> ACTIVITY: Below are the records; restate all of them word for word.

*** Block opens ***

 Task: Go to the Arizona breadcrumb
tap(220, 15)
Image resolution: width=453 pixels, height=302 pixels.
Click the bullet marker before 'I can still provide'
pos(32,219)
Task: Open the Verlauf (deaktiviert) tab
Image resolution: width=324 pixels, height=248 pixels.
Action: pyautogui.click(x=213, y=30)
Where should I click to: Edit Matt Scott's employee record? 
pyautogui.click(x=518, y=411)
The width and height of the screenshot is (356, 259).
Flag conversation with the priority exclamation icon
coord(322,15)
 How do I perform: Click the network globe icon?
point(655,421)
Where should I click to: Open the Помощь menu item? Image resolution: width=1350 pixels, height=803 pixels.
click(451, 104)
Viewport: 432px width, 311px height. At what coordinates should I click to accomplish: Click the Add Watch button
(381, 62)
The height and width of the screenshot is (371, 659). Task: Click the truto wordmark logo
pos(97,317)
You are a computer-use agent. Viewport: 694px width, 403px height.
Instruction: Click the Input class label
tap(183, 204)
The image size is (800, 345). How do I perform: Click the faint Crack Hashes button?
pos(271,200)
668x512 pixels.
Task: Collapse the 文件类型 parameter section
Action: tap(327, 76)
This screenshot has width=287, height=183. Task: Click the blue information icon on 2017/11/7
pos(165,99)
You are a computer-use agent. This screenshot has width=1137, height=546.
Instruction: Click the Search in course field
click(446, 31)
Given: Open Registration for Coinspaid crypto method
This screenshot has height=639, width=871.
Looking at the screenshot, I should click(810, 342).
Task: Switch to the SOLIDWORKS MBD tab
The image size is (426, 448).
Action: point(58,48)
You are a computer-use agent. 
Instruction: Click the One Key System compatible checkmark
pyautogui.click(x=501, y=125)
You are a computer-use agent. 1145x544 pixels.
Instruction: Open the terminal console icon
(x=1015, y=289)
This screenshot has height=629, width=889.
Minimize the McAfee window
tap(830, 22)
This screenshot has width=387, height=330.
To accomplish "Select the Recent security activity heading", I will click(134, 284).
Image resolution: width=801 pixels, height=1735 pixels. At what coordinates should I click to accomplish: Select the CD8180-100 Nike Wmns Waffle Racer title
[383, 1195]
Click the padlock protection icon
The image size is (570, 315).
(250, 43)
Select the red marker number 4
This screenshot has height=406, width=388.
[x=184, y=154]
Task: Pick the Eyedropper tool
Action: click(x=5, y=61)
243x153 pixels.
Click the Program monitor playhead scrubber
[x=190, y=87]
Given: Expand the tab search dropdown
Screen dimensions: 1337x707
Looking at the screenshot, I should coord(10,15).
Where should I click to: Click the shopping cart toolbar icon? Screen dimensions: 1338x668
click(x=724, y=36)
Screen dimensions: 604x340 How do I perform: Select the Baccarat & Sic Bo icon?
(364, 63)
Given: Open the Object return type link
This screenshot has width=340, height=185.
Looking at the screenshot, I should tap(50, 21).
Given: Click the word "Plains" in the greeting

*** Block closes ***

> EXERCISE RESPONSE:
 Task: Go to the Arizona breadcrumb
tap(220, 15)
Image resolution: width=453 pixels, height=302 pixels.
Click the bullet marker before 'I can still provide'
pos(32,219)
Task: Open the Verlauf (deaktiviert) tab
Image resolution: width=324 pixels, height=248 pixels.
Action: pyautogui.click(x=213, y=30)
Where should I click to: Edit Matt Scott's employee record? 
pyautogui.click(x=518, y=411)
The width and height of the screenshot is (356, 259).
Flag conversation with the priority exclamation icon
coord(322,15)
 How do I perform: Click the network globe icon?
point(655,421)
Where should I click to: Open the Помощь menu item? Image resolution: width=1350 pixels, height=803 pixels.
click(451, 104)
Viewport: 432px width, 311px height. At what coordinates should I click to accomplish: Click the Add Watch button
(381, 62)
The height and width of the screenshot is (371, 659). Task: Click the truto wordmark logo
pos(97,317)
You are a computer-use agent. Viewport: 694px width, 403px height.
Instruction: Click the Input class label
tap(183, 204)
The image size is (800, 345). How do I perform: Click the faint Crack Hashes button?
pos(271,200)
668x512 pixels.
Task: Collapse the 文件类型 parameter section
Action: tap(327, 76)
This screenshot has width=287, height=183. Task: Click the blue information icon on 2017/11/7
pos(165,99)
You are a computer-use agent. This screenshot has width=1137, height=546.
Instruction: Click the Search in course field
click(446, 31)
Given: Open Registration for Coinspaid crypto method
This screenshot has height=639, width=871.
Looking at the screenshot, I should click(810, 342).
Task: Switch to the SOLIDWORKS MBD tab
The image size is (426, 448).
Action: point(58,48)
You are a computer-use agent. 
Instruction: Click the One Key System compatible checkmark
pyautogui.click(x=501, y=125)
You are a computer-use agent. 1145x544 pixels.
Instruction: Open the terminal console icon
(x=1015, y=289)
This screenshot has height=629, width=889.
Minimize the McAfee window
tap(830, 22)
This screenshot has width=387, height=330.
To accomplish "Select the Recent security activity heading", I will click(134, 284).
Image resolution: width=801 pixels, height=1735 pixels. At what coordinates should I click to accomplish: Select the CD8180-100 Nike Wmns Waffle Racer title
[383, 1195]
Click the padlock protection icon
The image size is (570, 315).
(250, 43)
Select the red marker number 4
This screenshot has height=406, width=388.
[x=184, y=154]
Task: Pick the Eyedropper tool
Action: click(x=5, y=61)
243x153 pixels.
Click the Program monitor playhead scrubber
[x=190, y=87]
Given: Expand the tab search dropdown
Screen dimensions: 1337x707
Looking at the screenshot, I should coord(10,15).
Where should I click to: Click the shopping cart toolbar icon? Screen dimensions: 1338x668
click(x=724, y=36)
Screen dimensions: 604x340 How do I perform: Select the Baccarat & Sic Bo icon?
(364, 63)
Given: Open the Object return type link
This screenshot has width=340, height=185.
Looking at the screenshot, I should tap(50, 21).
Given: Click the word "Plains" in the greeting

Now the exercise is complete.